GIVEN INFORMATION>
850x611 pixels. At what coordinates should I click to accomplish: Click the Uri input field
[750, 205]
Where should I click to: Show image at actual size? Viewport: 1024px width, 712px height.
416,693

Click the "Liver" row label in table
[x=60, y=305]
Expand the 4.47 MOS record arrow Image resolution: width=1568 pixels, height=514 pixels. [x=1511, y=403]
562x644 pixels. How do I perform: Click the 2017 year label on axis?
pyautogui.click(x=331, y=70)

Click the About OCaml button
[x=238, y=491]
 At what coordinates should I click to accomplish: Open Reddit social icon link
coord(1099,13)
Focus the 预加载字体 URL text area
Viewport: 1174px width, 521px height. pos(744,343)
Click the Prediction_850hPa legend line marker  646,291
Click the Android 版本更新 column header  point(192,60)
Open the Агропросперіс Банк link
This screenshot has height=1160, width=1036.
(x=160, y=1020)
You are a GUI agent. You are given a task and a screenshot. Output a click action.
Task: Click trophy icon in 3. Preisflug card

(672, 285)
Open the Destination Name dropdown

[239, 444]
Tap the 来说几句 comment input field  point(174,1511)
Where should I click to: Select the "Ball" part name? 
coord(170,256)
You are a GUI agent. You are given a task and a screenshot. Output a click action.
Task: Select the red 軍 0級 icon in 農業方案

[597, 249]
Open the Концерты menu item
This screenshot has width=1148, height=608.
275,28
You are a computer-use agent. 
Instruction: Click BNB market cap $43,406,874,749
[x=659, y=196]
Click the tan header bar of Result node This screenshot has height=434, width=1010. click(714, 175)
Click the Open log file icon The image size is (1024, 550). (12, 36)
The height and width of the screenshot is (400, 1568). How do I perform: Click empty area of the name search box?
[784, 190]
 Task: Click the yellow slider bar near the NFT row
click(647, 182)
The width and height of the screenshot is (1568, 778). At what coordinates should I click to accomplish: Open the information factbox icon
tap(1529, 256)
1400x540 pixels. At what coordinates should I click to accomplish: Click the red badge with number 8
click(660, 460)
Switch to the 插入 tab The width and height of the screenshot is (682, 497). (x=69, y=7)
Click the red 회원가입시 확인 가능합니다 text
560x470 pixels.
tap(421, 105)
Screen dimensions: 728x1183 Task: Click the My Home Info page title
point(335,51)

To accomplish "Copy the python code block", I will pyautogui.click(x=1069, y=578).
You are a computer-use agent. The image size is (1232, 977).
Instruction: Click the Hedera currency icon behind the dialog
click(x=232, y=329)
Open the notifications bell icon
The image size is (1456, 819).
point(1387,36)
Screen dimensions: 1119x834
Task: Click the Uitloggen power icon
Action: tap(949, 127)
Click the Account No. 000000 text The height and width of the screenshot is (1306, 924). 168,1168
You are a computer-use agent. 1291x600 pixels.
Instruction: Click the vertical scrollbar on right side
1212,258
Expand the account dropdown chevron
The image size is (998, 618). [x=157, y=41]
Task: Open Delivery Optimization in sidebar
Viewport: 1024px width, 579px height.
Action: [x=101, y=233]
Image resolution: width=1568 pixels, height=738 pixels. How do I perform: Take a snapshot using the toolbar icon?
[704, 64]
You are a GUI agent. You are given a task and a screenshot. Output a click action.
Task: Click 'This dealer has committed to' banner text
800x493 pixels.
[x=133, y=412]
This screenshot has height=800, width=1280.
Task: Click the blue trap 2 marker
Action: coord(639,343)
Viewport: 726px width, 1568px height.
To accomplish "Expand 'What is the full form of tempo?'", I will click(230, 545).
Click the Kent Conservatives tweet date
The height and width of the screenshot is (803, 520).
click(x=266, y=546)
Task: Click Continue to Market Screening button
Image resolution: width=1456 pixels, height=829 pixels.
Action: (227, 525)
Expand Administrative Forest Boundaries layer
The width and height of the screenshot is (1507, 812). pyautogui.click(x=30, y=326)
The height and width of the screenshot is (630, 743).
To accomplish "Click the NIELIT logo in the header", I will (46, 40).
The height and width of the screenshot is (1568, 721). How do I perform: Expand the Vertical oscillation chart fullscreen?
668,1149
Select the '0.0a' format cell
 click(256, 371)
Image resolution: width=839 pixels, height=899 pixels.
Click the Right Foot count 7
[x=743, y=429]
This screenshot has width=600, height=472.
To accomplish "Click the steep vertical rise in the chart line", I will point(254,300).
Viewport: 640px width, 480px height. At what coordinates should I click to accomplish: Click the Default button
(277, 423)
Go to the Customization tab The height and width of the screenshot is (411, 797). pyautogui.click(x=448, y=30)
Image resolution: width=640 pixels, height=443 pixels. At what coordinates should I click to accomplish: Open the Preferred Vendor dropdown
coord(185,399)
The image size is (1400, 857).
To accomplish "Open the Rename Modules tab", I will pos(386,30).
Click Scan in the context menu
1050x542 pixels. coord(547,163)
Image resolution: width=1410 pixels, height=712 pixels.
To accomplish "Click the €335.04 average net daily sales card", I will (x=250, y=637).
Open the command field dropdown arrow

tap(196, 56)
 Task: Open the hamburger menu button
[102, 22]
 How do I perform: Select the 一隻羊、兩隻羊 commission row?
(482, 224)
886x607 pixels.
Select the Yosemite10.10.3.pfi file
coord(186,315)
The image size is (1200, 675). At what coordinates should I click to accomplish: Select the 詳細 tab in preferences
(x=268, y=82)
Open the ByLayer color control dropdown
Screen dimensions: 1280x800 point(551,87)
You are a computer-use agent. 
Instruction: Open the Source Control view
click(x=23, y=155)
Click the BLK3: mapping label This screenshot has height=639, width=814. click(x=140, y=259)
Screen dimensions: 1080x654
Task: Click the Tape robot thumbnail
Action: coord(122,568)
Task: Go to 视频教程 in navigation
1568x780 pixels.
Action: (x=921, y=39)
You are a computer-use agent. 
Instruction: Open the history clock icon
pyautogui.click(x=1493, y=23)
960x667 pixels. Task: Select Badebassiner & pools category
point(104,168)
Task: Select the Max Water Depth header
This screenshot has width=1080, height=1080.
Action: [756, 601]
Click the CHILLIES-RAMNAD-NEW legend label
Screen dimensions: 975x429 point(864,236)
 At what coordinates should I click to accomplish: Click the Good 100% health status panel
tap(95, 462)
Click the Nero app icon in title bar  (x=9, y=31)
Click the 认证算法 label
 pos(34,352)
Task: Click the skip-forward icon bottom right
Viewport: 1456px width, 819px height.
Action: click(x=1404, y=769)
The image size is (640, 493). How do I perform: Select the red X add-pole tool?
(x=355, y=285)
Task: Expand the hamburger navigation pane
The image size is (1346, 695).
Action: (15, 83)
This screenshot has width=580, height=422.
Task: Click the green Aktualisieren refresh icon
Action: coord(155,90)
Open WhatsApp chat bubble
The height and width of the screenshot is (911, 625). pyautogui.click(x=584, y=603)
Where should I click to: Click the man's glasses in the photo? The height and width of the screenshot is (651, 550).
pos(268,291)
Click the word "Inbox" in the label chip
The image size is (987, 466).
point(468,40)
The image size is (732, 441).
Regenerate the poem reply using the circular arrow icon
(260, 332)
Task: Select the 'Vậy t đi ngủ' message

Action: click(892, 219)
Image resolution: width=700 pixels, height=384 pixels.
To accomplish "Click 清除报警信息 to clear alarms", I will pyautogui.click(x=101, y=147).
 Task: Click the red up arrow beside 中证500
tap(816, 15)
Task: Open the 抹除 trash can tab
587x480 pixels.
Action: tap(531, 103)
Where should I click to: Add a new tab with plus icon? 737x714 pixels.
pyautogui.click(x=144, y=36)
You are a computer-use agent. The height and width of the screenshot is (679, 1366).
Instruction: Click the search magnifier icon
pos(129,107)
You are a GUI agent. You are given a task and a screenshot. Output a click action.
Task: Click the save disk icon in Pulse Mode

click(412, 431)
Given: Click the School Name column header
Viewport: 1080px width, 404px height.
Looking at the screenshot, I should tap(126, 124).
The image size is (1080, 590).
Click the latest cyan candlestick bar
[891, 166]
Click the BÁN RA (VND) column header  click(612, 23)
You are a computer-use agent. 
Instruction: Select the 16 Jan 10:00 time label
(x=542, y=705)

TASK DESCRIPTION>
Each line from the top of the listing down to and including the one containing "Click the Prediction_850hPa" should be transcribed exactly; nothing else is to be output.

OUTPUT BELOW>
850x611 pixels. At what coordinates should I click to accomplish: Click the Uri input field
[750, 205]
Where should I click to: Show image at actual size? Viewport: 1024px width, 712px height.
416,693

Click the "Liver" row label in table
[x=60, y=305]
Expand the 4.47 MOS record arrow Image resolution: width=1568 pixels, height=514 pixels. [x=1511, y=403]
562x644 pixels. How do I perform: Click the 2017 year label on axis?
pyautogui.click(x=331, y=70)

Click the About OCaml button
[x=238, y=491]
 At what coordinates should I click to accomplish: Open Reddit social icon link
coord(1099,13)
Focus the 预加载字体 URL text area
Viewport: 1174px width, 521px height. pos(744,343)
Click the Prediction_850hPa legend line marker  646,291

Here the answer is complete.